(Dataset records)

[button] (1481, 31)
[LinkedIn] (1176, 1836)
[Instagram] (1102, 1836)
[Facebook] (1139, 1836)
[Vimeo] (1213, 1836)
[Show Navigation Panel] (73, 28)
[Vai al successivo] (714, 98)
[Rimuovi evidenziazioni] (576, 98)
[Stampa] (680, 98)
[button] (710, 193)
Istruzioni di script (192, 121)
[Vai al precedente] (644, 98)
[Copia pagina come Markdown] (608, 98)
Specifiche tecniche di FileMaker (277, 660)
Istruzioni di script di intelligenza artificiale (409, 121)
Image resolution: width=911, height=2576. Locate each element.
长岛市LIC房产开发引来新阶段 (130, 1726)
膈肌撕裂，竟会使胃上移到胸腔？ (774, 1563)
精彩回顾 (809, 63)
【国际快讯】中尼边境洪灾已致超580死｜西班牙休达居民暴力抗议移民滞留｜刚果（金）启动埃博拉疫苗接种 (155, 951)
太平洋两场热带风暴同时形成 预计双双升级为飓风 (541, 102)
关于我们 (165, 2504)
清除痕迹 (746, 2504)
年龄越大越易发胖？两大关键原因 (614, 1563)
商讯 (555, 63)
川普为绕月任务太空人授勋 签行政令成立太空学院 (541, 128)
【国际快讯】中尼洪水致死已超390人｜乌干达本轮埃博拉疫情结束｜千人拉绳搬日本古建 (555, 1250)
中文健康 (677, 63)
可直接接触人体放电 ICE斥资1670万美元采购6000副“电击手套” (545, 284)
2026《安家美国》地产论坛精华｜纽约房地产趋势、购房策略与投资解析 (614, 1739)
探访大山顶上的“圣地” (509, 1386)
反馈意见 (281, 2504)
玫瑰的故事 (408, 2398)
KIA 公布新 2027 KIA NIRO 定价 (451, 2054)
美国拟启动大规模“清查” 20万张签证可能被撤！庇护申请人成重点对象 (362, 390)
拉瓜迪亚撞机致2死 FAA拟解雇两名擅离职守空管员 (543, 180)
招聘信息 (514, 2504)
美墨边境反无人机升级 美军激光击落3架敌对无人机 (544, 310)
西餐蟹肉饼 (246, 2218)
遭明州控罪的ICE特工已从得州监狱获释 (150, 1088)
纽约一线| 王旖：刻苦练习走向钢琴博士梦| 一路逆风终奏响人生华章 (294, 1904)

(End Dataset records)

### What you should do
Line by line, reproduce the data above exactly.

### Written answer
[button] (1481, 31)
[LinkedIn] (1176, 1836)
[Instagram] (1102, 1836)
[Facebook] (1139, 1836)
[Vimeo] (1213, 1836)
[Show Navigation Panel] (73, 28)
[Vai al successivo] (714, 98)
[Rimuovi evidenziazioni] (576, 98)
[Stampa] (680, 98)
[button] (710, 193)
Istruzioni di script (192, 121)
[Vai al precedente] (644, 98)
[Copia pagina come Markdown] (608, 98)
Specifiche tecniche di FileMaker (277, 660)
Istruzioni di script di intelligenza artificiale (409, 121)
Image resolution: width=911, height=2576. Locate each element.
长岛市LIC房产开发引来新阶段 (130, 1726)
膈肌撕裂，竟会使胃上移到胸腔？ (774, 1563)
精彩回顾 (809, 63)
【国际快讯】中尼边境洪灾已致超580死｜西班牙休达居民暴力抗议移民滞留｜刚果（金）启动埃博拉疫苗接种 (155, 951)
太平洋两场热带风暴同时形成 预计双双升级为飓风 (541, 102)
关于我们 (165, 2504)
清除痕迹 (746, 2504)
年龄越大越易发胖？两大关键原因 (614, 1563)
商讯 (555, 63)
川普为绕月任务太空人授勋 签行政令成立太空学院 (541, 128)
【国际快讯】中尼洪水致死已超390人｜乌干达本轮埃博拉疫情结束｜千人拉绳搬日本古建 (555, 1250)
中文健康 (677, 63)
可直接接触人体放电 ICE斥资1670万美元采购6000副“电击手套” (545, 284)
2026《安家美国》地产论坛精华｜纽约房地产趋势、购房策略与投资解析 (614, 1739)
探访大山顶上的“圣地” (509, 1386)
反馈意见 (281, 2504)
玫瑰的故事 (408, 2398)
KIA 公布新 2027 KIA NIRO 定价 (451, 2054)
美国拟启动大规模“清查” 20万张签证可能被撤！庇护申请人成重点对象 (362, 390)
拉瓜迪亚撞机致2死 FAA拟解雇两名擅离职守空管员 (543, 180)
招聘信息 (514, 2504)
美墨边境反无人机升级 美军激光击落3架敌对无人机 (544, 310)
西餐蟹肉饼 (246, 2218)
遭明州控罪的ICE特工已从得州监狱获释 (150, 1088)
纽约一线| 王旖：刻苦练习走向钢琴博士梦| 一路逆风终奏响人生华章 (294, 1904)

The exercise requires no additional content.